## Exercise goal
List, verbatim, each line of the entries below that contains the string "advertisement"; the match is case-sensitive.

## Dataset excerpts
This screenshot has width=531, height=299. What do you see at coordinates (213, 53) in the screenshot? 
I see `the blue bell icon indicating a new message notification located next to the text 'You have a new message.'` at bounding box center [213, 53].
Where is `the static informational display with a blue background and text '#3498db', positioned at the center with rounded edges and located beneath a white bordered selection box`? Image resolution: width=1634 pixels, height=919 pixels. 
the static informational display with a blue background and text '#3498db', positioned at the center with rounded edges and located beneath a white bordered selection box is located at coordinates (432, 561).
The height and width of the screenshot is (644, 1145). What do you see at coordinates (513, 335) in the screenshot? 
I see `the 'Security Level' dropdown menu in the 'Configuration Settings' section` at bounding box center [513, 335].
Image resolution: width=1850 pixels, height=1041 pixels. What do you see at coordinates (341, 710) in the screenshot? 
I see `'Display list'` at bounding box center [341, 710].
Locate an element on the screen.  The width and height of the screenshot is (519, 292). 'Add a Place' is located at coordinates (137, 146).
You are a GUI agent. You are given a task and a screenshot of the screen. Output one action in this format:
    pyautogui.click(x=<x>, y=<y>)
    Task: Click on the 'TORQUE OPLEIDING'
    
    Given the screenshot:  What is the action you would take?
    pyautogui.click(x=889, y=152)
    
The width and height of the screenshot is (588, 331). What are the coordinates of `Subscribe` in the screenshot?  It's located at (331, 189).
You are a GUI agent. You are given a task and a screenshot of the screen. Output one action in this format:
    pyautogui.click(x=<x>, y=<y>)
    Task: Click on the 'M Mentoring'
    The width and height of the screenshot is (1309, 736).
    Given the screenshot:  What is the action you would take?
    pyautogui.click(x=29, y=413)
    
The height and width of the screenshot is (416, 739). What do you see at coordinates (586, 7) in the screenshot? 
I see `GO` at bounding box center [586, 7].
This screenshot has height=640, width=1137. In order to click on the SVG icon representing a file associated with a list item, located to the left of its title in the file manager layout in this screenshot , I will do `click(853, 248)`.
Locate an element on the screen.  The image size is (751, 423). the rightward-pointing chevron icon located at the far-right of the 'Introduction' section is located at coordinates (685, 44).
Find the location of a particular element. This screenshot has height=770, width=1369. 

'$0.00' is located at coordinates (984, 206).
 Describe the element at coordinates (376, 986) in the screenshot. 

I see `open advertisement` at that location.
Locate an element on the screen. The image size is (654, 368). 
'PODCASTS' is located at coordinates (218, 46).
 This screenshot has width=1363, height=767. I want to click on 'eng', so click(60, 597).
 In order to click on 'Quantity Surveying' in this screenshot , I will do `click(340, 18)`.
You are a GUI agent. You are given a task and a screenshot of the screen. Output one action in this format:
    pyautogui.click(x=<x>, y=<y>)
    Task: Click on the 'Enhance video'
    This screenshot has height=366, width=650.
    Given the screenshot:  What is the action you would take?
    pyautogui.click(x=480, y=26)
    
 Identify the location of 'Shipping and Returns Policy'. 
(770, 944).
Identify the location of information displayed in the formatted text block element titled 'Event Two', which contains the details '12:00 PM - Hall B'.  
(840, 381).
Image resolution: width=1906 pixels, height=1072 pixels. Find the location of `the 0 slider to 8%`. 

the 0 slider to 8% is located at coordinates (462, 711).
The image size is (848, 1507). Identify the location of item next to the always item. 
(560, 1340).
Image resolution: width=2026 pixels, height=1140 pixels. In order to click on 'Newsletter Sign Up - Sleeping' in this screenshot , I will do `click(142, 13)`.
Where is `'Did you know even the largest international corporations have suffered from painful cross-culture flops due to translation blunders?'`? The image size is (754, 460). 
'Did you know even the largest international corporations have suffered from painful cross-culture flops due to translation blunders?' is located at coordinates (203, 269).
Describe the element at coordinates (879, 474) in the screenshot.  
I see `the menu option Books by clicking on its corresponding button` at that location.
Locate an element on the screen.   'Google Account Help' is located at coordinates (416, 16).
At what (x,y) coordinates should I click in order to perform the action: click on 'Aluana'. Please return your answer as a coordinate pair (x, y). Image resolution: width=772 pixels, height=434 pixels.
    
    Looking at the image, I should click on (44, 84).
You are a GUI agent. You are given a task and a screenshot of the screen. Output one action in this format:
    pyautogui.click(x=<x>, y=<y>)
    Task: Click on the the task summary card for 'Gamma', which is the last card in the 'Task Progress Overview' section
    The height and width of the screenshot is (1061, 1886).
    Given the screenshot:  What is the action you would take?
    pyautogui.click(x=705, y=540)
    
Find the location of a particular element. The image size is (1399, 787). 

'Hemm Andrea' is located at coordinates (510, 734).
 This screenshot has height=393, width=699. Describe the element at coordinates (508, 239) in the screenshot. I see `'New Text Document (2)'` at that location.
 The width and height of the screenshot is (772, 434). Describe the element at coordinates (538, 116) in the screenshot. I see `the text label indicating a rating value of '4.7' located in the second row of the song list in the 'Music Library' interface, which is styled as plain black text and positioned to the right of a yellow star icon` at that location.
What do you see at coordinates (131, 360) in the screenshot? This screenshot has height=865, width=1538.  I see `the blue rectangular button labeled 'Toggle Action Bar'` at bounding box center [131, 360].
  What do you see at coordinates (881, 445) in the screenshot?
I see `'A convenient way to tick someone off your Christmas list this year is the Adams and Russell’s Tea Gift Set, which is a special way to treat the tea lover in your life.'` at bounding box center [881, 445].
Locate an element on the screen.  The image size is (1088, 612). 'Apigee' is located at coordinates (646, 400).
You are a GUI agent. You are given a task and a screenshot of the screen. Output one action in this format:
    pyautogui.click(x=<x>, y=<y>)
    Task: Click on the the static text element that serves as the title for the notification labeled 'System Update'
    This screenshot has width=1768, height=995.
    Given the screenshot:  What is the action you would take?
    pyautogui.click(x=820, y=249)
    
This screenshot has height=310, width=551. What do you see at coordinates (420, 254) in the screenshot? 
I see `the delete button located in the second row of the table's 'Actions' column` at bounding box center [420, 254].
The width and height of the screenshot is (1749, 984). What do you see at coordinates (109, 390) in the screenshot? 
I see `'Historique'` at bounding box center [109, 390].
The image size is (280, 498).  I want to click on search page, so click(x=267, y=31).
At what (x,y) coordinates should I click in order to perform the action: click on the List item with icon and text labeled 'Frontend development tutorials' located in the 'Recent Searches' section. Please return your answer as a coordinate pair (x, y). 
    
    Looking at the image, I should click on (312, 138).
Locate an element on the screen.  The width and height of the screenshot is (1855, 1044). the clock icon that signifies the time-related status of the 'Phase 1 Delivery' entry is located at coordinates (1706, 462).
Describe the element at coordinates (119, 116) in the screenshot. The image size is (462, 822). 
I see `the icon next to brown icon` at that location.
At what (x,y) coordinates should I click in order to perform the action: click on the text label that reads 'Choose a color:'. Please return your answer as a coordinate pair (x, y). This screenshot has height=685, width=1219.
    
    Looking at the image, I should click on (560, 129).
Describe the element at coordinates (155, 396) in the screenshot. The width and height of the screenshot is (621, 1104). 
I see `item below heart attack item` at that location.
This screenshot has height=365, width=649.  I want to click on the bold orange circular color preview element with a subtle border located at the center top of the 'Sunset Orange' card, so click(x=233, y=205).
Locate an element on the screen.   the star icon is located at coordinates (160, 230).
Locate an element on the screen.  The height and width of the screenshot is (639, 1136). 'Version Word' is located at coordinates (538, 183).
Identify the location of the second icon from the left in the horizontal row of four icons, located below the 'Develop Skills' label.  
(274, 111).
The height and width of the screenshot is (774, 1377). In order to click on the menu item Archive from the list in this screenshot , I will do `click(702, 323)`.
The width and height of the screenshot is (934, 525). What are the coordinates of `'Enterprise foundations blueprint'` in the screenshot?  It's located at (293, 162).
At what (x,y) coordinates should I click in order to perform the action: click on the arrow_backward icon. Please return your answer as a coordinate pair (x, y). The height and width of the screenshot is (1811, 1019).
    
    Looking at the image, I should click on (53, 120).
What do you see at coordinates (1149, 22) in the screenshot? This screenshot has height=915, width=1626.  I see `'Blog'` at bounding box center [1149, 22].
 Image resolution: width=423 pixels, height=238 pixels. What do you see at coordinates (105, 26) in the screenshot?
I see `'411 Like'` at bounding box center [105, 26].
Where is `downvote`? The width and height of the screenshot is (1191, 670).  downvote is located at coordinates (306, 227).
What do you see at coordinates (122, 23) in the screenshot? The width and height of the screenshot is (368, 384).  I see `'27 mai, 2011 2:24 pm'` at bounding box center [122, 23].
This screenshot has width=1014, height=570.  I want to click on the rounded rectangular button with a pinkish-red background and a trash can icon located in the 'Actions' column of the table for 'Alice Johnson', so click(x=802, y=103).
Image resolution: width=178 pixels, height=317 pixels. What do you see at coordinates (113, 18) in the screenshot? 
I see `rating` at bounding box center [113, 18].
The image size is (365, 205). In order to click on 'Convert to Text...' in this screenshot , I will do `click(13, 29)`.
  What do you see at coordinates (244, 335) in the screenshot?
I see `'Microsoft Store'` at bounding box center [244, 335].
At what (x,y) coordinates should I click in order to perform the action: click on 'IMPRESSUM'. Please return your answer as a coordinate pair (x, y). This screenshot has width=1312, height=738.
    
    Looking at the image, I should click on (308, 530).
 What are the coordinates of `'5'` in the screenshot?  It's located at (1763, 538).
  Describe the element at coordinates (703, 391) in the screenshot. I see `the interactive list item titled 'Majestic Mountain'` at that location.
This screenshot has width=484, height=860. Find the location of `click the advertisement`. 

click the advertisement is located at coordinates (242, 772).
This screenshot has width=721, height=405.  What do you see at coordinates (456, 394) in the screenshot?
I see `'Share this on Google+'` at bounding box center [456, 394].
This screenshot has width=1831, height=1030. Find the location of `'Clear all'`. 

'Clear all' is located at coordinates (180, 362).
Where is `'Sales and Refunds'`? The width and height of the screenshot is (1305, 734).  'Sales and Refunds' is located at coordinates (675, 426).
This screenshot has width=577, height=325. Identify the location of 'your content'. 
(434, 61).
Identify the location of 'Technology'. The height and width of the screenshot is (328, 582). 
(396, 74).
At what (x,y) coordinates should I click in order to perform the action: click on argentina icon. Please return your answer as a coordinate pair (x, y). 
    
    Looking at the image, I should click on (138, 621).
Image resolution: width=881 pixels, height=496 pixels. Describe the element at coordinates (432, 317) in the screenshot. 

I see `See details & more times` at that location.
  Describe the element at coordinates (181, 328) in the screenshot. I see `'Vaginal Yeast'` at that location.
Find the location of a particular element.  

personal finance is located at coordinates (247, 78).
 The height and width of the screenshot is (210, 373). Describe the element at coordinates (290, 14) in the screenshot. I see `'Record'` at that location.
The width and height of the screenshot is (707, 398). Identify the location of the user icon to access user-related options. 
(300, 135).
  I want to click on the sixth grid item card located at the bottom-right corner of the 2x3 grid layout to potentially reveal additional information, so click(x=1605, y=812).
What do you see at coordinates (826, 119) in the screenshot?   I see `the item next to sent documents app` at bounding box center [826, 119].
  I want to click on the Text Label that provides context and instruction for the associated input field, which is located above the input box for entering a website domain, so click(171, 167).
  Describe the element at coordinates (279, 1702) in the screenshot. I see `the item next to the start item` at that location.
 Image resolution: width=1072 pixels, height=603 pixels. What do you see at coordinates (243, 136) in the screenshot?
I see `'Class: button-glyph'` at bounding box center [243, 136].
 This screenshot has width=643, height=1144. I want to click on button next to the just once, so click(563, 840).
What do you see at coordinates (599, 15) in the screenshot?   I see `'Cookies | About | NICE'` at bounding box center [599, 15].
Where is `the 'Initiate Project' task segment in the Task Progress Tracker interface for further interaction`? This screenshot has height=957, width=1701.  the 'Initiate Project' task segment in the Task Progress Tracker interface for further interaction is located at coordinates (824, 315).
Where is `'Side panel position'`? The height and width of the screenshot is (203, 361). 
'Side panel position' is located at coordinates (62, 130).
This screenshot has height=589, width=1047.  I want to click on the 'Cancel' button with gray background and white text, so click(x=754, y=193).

## Problem solution
I see `open advertisement` at that location.
This screenshot has width=484, height=860. Find the location of `click the advertisement`. 
click the advertisement is located at coordinates (242, 772).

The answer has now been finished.